FIFA has claimed that former executive committee member Jack Warner, who is fighting extradition to the United States, helped engineer a US$10 million bribe “in exchange for executive committee votes regarding where the 2010 FIFA World Cup would be hosted”.

Warner allegedly disguised the payment "as support for the benefit of the African Diaspora in the Caribbean region." The funds were allegedly channelled through the financial accounts of FIFA, member associations, and the 2010 FIFA World Cup Local Organising Committee.

South Africa has strongly denied paying a bribe to secure the 2010 World Cup.

South Africa’s official opposition Democratic Alliance (DA) said it will seek an urgent report from South African law enforcement authorities as to the progress of the investigation into SA Football Association (SAFA) President Danny Jordaan, and former SAFA President Molefi Oliphant who were previously implicated in the scandal.

“Given the seriousness of this, we are hopeful that domestic law enforcement will finally act in this regard and provide a progress report on these charges. To date, they have shown little interest in holding the relevant authorities to account that is why we will also be submitting parliamentary questions in pursuance of the full truth in this regard,” said DA MP Solly Malatsi.

On Monday, FIFA banned three more South African officials in relation to match-fixing scandals prior to the 2010 World Cup.

It confirmed that former South African Football Association (SAFA) CEO Leslie Sedibe, has been banned for five years following a lengthy probe into match-fixing.

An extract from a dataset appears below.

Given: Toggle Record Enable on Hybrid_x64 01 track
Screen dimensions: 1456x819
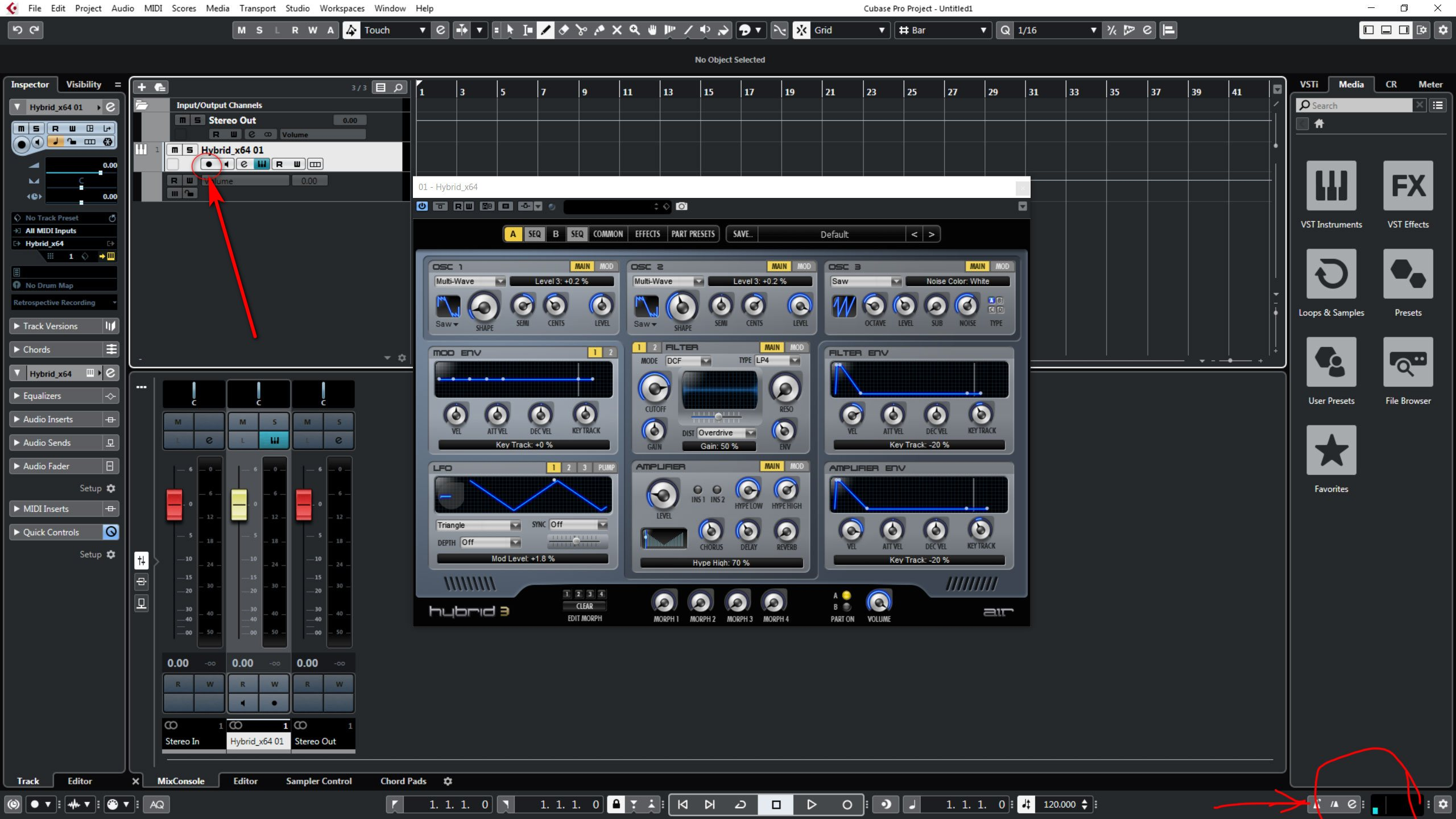Looking at the screenshot, I should (x=209, y=164).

In addition, he was fined 20,000 Swiss Francs.

FIFA also imposed a two-year ban on SAFA officials Steve Goddard and Adeel Carelse and last year banned former SAFA head of national teams Lindile Kika from all football-related activities for six years.

The probe examined friendly matches South Africa played on the eve of the 2010 World Cup which were fixed by convicted Singaporean match-fixer Wilson Raj Perumal.

FIFA’s member associations last month approved a package of landmark reforms that pave the way for significant improvements on the governance of global football, including a clear separation of commercial and political decision-making, greater scrutiny of senior officials, and commitments to promoting women in football and human rights.

The reforms were supported by 179 of the 207 member associations.